[Work order 1] In the FHIR update below, restate the paragraph beginning "We have now started on the work" in fewer words, keeping its main facts.
[Work order 2] Print the stretch of the FHIR update below from "Generally, the infrastructure" through "to this one.", reproducing it word for word.

[Given text]

━━━━━━━━━━━━━━━━━━━━

Generally, the infrastructure to produce implementation guides will be a major focus for the core team in the next couple of months – we’re now working a number of implementation guides in addition to this one.
- We published an initial set of “FHIR principles” for consideration. These are important because they define the scope of what FHIR is and is not, and the principles that we keep in mind when evaluating change proposals
- We initiated a process to QA review all the codes that are defined as part of FHIR, and to see whether we can get them from somewhere else. Also, we will be working on a social-media driven process for design review of FHIR value sets, since these codes often have a different life cycle than simple ballot (e.g. once published, they can be pre-adopted by users without going through ballot first)
- We are getting closer to publishing a registry for FHIR profiles, value sets, etc. An RFP calling for the provision of the services to support this will be released soon (if you are interested, subscribe to the FHIR email list)
- Exactly what the letters “FHIR” stand for is a little difficult to pin down. The specification itself offers 2 different meanings, and educational material offers more. The correct name is “Fast Healthcare Interoperability Resources”, and the specification will be updated soon
We have now started on the work of preparing the next version of FHIR in earnest. It’s going to be big task; as of today there are 316 open tasks relating to the next specification. While in Chicago, we made a number of decisions that are breaking changes for the next version of the FHIR specification:
- We will change two data type names: “Schedule” to “Timing” (We want to use Schedule as the name a resource), and “Contact” to “ContactPoint” (to resolve implementer confusion about double use of the name “Contact”

━━━━━━━━━━━━━━━━━━━━

[Supplied data]
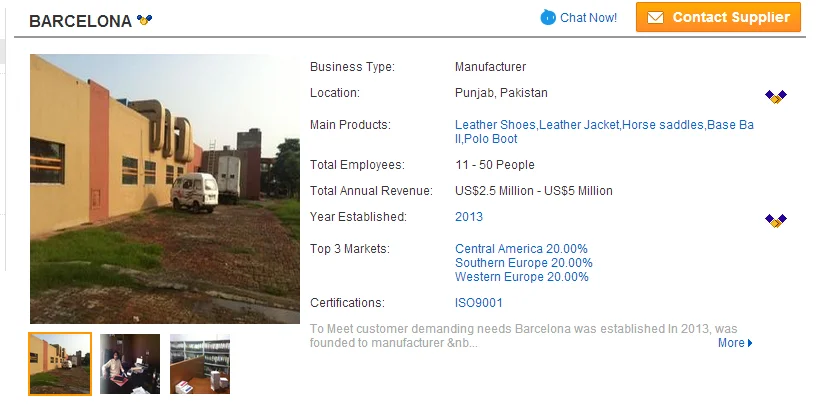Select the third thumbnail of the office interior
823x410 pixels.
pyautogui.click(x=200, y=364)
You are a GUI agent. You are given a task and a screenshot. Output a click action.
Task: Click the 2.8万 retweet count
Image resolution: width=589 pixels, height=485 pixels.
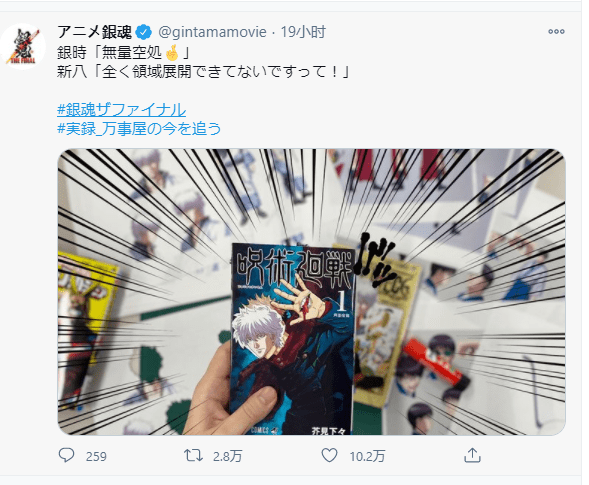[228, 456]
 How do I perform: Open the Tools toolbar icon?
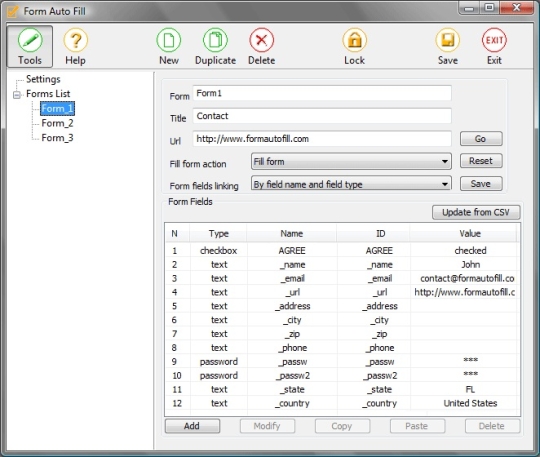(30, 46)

━━━━━━━━━━━━━━━━━━━━

[Answer space 1] Serious work on the next FHIR version has begun. It is a large undertaking, with 316 open tasks as of today, and several decisions made in Chicago are breaking changes for that version.

[Answer space 2]
Generally, the infrastructure to produce implementation guides will be a major focus for the core team in the next couple of months – we’re now working a number of implementation guides in addition to this one.